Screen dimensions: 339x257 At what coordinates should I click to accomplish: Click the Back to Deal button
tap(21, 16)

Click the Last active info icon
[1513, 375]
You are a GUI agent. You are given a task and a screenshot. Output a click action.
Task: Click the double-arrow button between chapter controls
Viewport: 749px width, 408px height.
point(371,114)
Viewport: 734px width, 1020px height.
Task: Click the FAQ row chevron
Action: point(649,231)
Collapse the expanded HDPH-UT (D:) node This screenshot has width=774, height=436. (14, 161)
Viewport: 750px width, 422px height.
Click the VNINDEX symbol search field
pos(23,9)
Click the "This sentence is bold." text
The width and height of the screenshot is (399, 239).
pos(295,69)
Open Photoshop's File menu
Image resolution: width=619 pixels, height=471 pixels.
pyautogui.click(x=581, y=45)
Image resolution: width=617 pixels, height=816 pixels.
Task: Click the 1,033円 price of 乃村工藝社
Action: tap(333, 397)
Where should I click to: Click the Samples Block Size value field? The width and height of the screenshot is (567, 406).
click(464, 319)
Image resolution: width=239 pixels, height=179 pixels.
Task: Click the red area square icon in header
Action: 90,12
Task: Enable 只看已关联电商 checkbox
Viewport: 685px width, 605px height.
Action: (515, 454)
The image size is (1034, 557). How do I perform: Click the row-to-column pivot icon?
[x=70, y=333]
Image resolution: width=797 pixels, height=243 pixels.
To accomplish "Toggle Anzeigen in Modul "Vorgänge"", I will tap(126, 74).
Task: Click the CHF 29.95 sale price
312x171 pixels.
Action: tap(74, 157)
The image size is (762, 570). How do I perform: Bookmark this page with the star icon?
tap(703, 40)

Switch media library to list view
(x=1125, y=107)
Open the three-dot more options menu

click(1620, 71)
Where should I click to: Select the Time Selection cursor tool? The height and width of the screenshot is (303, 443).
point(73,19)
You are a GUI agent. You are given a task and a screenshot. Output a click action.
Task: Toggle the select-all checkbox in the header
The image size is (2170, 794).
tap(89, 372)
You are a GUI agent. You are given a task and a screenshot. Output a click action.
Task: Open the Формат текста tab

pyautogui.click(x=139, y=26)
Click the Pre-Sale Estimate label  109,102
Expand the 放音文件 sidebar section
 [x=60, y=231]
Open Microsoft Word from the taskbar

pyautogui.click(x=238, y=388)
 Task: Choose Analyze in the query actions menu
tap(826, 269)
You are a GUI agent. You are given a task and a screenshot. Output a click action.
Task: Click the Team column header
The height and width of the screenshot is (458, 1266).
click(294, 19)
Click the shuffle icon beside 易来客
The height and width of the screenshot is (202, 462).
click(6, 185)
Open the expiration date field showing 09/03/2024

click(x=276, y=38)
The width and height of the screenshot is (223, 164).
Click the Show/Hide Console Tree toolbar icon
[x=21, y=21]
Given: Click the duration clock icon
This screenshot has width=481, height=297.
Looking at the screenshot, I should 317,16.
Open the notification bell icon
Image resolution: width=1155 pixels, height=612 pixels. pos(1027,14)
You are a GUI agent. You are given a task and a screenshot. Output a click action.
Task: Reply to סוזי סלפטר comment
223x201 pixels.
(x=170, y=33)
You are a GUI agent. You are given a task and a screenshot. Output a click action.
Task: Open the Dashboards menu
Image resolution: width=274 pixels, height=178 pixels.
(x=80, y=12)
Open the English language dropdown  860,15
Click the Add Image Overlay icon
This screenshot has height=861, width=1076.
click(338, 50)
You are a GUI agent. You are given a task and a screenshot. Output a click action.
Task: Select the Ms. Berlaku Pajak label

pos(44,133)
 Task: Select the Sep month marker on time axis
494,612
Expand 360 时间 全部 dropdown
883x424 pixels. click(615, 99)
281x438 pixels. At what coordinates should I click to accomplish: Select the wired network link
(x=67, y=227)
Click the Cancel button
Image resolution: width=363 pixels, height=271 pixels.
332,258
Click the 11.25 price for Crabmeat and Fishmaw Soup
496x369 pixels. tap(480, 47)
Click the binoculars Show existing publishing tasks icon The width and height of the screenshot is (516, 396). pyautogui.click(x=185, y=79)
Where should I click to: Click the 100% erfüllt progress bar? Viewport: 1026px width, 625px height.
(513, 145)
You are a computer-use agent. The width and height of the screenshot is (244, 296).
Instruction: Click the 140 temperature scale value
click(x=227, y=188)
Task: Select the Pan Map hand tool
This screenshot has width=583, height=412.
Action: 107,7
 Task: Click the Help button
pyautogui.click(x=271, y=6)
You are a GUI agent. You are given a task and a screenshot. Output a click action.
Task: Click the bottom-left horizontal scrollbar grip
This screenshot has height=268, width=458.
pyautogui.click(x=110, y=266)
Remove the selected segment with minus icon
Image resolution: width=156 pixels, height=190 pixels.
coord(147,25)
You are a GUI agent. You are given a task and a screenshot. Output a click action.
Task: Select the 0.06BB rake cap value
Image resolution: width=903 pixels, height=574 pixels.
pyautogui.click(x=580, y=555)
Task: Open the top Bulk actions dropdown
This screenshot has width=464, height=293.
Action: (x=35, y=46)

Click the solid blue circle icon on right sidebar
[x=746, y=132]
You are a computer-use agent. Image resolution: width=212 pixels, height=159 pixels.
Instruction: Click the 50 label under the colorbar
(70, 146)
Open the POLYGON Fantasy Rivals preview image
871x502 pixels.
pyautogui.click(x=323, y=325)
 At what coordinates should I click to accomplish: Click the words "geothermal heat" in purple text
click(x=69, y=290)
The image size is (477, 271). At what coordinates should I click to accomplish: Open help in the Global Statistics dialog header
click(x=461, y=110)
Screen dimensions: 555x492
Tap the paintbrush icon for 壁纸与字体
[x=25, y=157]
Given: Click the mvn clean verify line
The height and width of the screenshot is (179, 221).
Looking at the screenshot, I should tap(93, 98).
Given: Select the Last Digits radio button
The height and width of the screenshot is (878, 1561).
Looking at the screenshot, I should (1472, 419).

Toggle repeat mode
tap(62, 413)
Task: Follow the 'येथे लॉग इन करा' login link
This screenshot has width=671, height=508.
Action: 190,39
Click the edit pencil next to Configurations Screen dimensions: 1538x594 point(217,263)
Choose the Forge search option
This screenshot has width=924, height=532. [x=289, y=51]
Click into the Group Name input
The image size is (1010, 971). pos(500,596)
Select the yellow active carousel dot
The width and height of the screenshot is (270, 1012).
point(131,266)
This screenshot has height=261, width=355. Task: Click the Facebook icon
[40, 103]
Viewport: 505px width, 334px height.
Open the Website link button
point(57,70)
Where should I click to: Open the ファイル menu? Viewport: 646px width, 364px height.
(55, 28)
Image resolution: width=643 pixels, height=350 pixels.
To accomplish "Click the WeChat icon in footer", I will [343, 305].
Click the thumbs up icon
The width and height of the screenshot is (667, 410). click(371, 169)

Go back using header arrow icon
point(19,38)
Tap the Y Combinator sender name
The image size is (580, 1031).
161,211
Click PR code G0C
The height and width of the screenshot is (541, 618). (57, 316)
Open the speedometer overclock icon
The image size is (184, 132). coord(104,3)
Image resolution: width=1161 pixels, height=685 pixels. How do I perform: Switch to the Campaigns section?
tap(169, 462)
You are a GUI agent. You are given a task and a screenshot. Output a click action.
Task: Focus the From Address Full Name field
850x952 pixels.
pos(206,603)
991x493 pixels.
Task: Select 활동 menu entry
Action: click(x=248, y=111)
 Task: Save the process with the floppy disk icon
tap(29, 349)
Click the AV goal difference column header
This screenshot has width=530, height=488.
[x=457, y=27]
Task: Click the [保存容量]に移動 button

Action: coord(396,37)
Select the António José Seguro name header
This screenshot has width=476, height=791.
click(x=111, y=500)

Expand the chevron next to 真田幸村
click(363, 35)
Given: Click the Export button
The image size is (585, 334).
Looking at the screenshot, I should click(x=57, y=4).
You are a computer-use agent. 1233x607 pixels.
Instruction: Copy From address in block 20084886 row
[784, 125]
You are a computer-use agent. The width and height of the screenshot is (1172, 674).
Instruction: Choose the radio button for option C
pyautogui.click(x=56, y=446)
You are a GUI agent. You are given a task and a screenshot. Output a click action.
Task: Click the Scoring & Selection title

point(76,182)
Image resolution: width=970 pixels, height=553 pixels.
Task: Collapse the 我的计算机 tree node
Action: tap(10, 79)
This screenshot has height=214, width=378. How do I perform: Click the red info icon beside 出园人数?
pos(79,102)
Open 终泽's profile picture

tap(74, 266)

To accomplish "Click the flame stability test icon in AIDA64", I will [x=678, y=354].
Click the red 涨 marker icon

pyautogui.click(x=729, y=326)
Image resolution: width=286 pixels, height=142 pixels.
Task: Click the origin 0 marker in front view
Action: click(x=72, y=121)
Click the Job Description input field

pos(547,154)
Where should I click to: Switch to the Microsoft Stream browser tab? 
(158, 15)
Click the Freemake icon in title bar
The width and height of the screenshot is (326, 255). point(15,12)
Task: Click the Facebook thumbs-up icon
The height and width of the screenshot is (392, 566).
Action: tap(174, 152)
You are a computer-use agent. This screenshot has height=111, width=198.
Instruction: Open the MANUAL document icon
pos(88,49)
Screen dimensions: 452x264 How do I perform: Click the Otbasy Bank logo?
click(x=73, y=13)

● ● ● ● ●

_WORK INSTRUCTIONS_
Each line holding the word "checkbox" must be pulled from the records.

_ANSWER SPACE_
Task: Enable 只看已关联电商 checkbox
Task: Toggle the select-all checkbox in the header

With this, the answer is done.